各写真をマウスでクリックすると拡大します。

至福の時でしたね~。

ache せっかくなので復元作業の過程についてのお話しもお願いできますか?。
 

村瀬 アーマチュアに綿をアバウトに巻き付けてからタコ糸の縛り加減で筋肉を表現して、これに毛で覆う部分には直接筆で液体ラテックスを塗り重ねながら成型していくという、1933年当時のデルガドと同じ製作手法でやりました。モデルアニメ職人になりたかった者としては至福の時でしたね~。

 

ache やりたかった事の一つが実現したんですね。

 

村瀬 コレクションや作品に囲まれて中央の作業台で製作をしてる時の楽しさ。そして仕事がやたら早いのは趣味として楽しんでいる感覚でなく、多分プロが締め切りに追われている感じも味わってるんだと思います。acheさんは、特殊メイクの道に挫折した分の穴埋めがコレクションの原点との事でしたが、僕もモデルアニメ職人になれなかった穴埋めでもあります。コレクションルームと合わせて特撮のワークショップが欲しいんでしょうね(笑)。たっぷりと職人気分に浸れる空間と時間が。

■ **データ**
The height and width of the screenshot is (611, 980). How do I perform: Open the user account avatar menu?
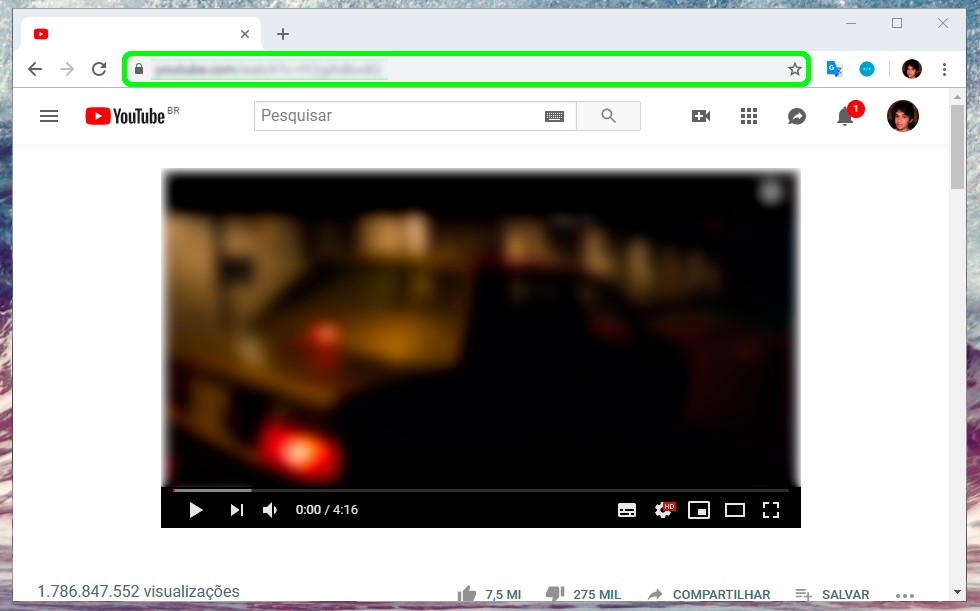click(x=902, y=116)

■ **やること**
a) 本文で村瀬さんは、復元作業を何年当時のデルガドと同じ製作手法でやったと話していますか?
b) 模型の復元作業について話している本文の続きを、最後の文のあとから書いてください。
データの行は、ここでは使いません。

■ **答え**
a) 1933年当時です。

b)
ache もはや穴埋めでは無い気が(笑)。その至福の時ってやつ、復元されたコングを見ると気持ち解りますよ。本当に楽しんでやったんだなって。

 

村瀬 現代の技術だとリアルに作ってしまうんですが、コングの魅力はデフォルメされて怪獣として確立されている事だと思います。リック・ベイカーは素晴らしいですけど、リアルならいいのかと言うとそうじゃないんですね。当時は資料もあやふやだったせいもあるのでしょうが、誰もがゴリラや恐竜を知ってる今だからこそ、デフォルメが必要な気がします。

 

ache デフォルメによって個性が生まれる。確かに既存する動物を大きくしたり、リアルに造型しただけでは何の魅力も生まれないかも。映像作品など、作り手のセンスや解釈によって作品の出来が大きく左右されるのと同様に、職人達の腕の見せ所が「デフォルメ」なのかなって。逆にやり過ぎちゃって不評な作品も数多いですが、その辺はバランスなんだろうなぁ。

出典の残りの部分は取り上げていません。